This weekend, The New York Times Co. sold the Boston Globe to John W. Henry, the owner of the Boston Red Sox. Henry paid $70 million. (Or negative $40 million, by more realistic calculations.) Oddly, several other bidders made higher bids than Henry. Why did the NYT Co. leave that money on the table?
The Globe itself reports that three other bidders say that their offers were higher than Henry's. Two of them have local connections, just as Henry does; and one of them says that their bid was at least $10 million higher than Henry's. Here is the total justification that NYT Co. spokeswoman offered for the company's decision to accept Henry's lower bid:
The Times Co., in a statement, said, “The sale to John W. Henry is the result of a very full and active sales process.’’ Spokeswoman Abbe Serphos also said that in reviewing the bids, the Times Co. “took many factors into consideration, and at the end of the process concluded, along with our board of directors, that this agreement to sell the New England Media Group to Mr. Henry was in the best interest of our shareholders as well as of The Boston Globe, the Worcester Telegram & Gazette, and the Boston community.’’

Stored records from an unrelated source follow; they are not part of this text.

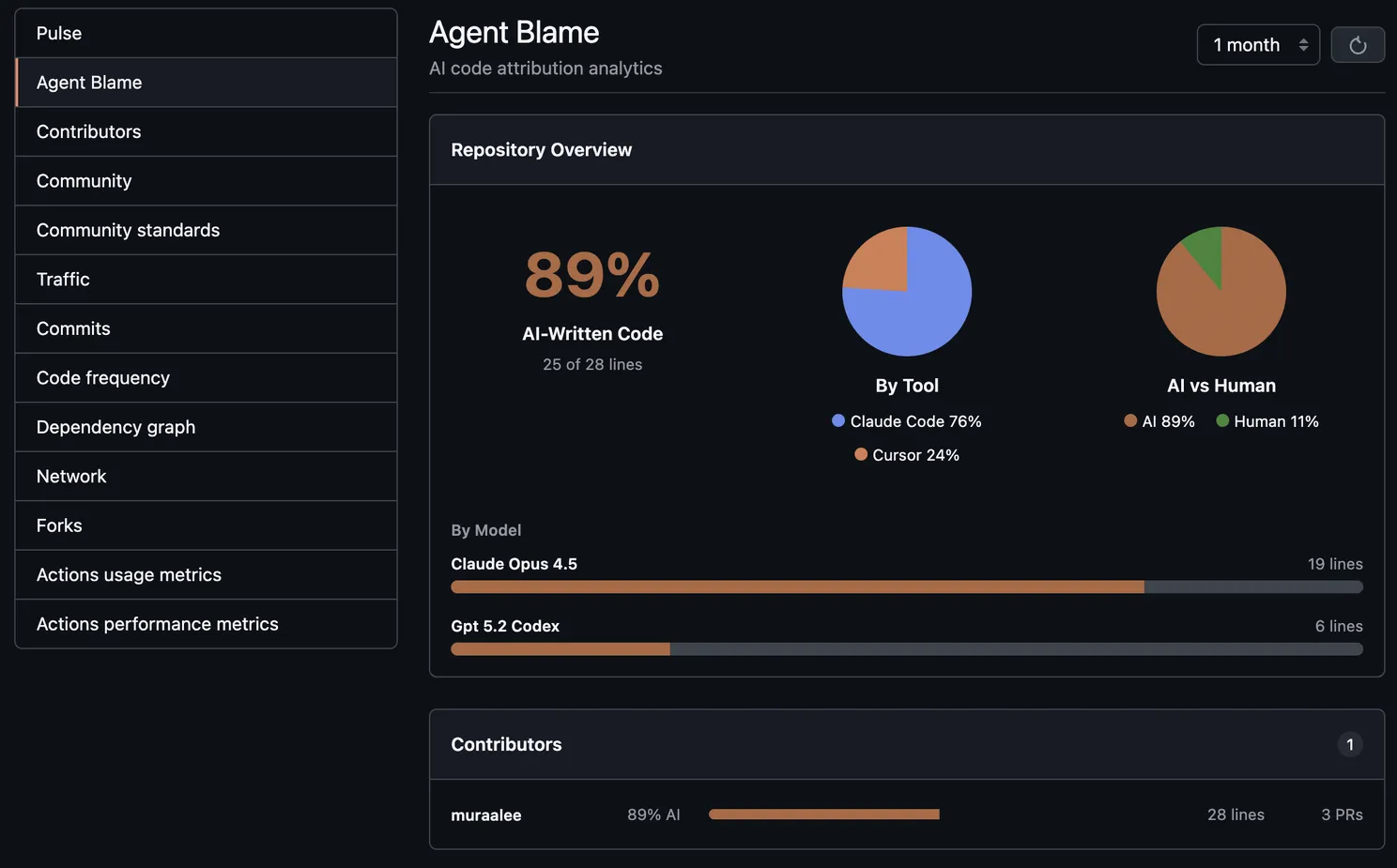Screen dimensions: 1397x868
Task: Click the Claude Opus 4.5 progress bar
Action: click(906, 587)
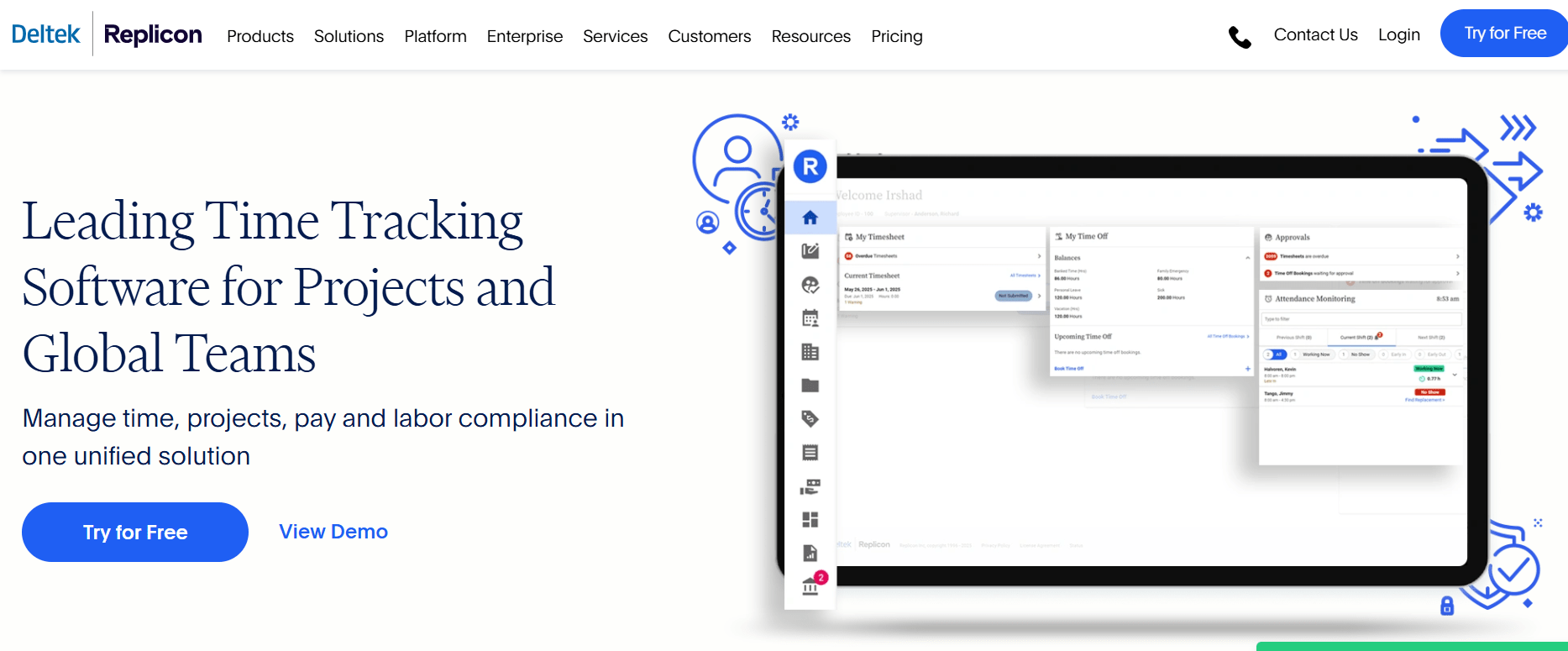This screenshot has height=651, width=1568.
Task: Click the dashboard grid sidebar icon
Action: (x=810, y=520)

What exactly were the "many factors" that caused the company to conclude that a bid of $70 million was better for shareholders than a bid of $80 million? The company does not say. (A spokeswoman we contacted refused to elaborate on the company statement.)
Is this kosher? We asked Brian JM Quinn, an assistant professor of law at Boston College Law School who writes a blog on M&A law. The short answer is that when a board sells a corporate asset, a court reviewing the sale will presume that the board was fully informed and the decision to sell the asset was in the best interests of the corporation," he told us. "There is no legal duty to seek out the highest price for the asset. The board can decide to sell the asset to any one for almost any conceivable reason."
The rules would be different if the entire company were for sale. But since the Globe is just a small asset of the NYT Co, the company can essentially do what it wants. "Because boards are not required to seek out the highest bid, they can take in all sorts of other factors (constituencies, like the impact on local/state economy, the environment, employees, creditors, whatever)," Quinn said. "For example, they might think that John Henry is more likely to run the business for the long term, rather than lay off reporters. In fact, they might think that Henry has an incentive to hire more sports reporters and make investments in building up the paper. That's enough of a reason. In hindsight, it may turn out to be wrong, but it's enough of a reason for the court to justify its decision to sell to the lower of two bids."
Perhaps the company picked the best bidder. Perhaps it didn't. It's hard to tell without a full recounting of the rationale for accepting a lower bid. All that New York Times Co. shareholders know for sure is that the company just left $10 million on the table. In the newspaper business, that's not nothing. It might behoove the company to at least offer an explanation.